Segundo ele, a relação dos povos indígenas com o PT é antiga, mas passa agora por uma fase de reorganização estratégica. O apoio à reeleição de Lula e à candidatura ao Senado do ex-governador Jorge Viana funciona como eixo de alinhamento, mas não esgota o projeto.
A meta, afirma, é mais ambiciosa, é ocupar espaços. “Não é só fazer campanha, é ganhar eleição e contribuir”, resume. Pré-candidato a deputado estadual, Piyãko defende uma atuação que dialogue para além das pautas indígenas, incorporando também setores produtivos e diferentes segmentos sociais. A ideia é ampliar o alcance político das candidaturas indígenas, mas sem perder a identidade.

Essa estratégia nasce, em parte, das dificuldades do passado. O prefeito de Marechal Thaumaturgo relembra as limitações enfrentadas em disputas anteriores, marcadas pela fragmentação do voto indígena e pela falta de apoio mais amplo. Hoje, no entanto, avalia que o cenário mudou.
A base eleitoral se expandiu para municípios-chave como Cruzeiro do Sul, Tarauacá, Feijó, Jordão e Mâncio Lima, e há, segundo ele, uma consciência crescente sobre a importância de eleger representantes próprios.
Em eleições passadas, a divisão entre candidaturas indígenas fragmentava votos. Lideranças concorriam em diferentes partidos e coligações, muitas das vezes disputando os mesmos votos dentro de um mesmo território.
Filiados ao PT, a estratégia das lideranças é buscar uma coesão para unificar o voto indígena, buscar mais eleitores “fora da bolha” e obter êxito no quociente eleitoral da federação partidária composta por PT, PCdoB, PSB e PV.
Ainda assim, o desafio da unidade permanece. Isaac Piyãko reconhece que divisões internas e alianças diversas continuam presentes, mas enxerga um ambiente mais favorável à convergência. Parte dessa mudança decorre de uma leitura crítica do comportamento de políticos eleitos com apoio indígena que, posteriormente, não sustentaram compromissos com pautas essenciais, como a defesa territorial.
É comum, por exemplo, os representantes do Acre no Congresso Nacional – seja na Câmara ou no Senado – votarem favoráveis a pautas como o marco temporal, cujo objetivo é criar entraves para a demarcação de terras indígenas. E muitos destes deputados e senadores, a cada período eleitoral, vão às aldeias pedir votos.
A crise climática em pauta
Paralelamente, a pauta ambiental surge como elemento central dessa nova agenda política do movimento indígena. Para as lideranças, a defesa do meio ambiente deve ser entendida como uma responsabilidade coletiva, e não apenas como uma bandeira indígena. A crise climática, nesse contexto, é tratada como um problema transversal, que exige equilíbrio entre preservação e desenvolvimento e compromisso de toda a sociedade.

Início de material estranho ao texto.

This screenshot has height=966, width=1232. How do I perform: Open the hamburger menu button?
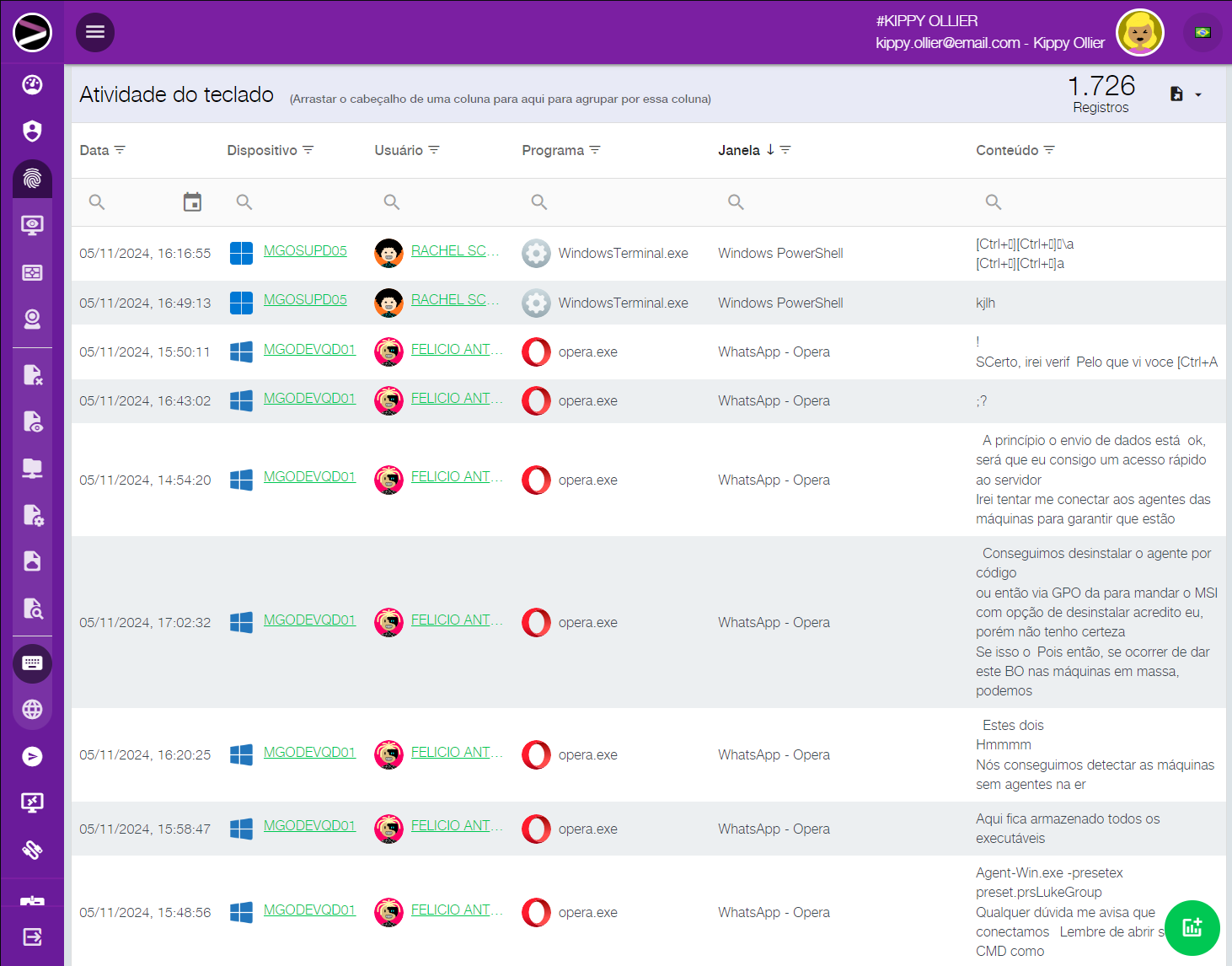coord(95,32)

Ano após ano a sociedade acreana é intensamente impactada pelos eventos climáticos extremos. Grandes inundações e secas severas não fazem mais distinção entre quem mora no campo, na floresta ou na cidade, ou quem está em áreas de risco ou bairros mais nobres.

As grandes alagações, as altas temperaturas, a falta de água e a poluição extrema das queimadas impactam um número crescente de acreanos, em um momento em que a pauta das mudanças climáticas é desprezada pelas principais lideranças políticas do estado.
O que se desenha, a partir de Cruzeiro do Sul, é mais do que um ato de filiação. Trata-se de um movimento em transição, da mobilização social para a institucionalização política. Ainda em construção, essa articulação reúne memória, estratégia e ambição e indica que os povos indígenas do Acre buscam não apenas espaço no debate público, mas influência concreta nas decisões que moldam o futuro do estado.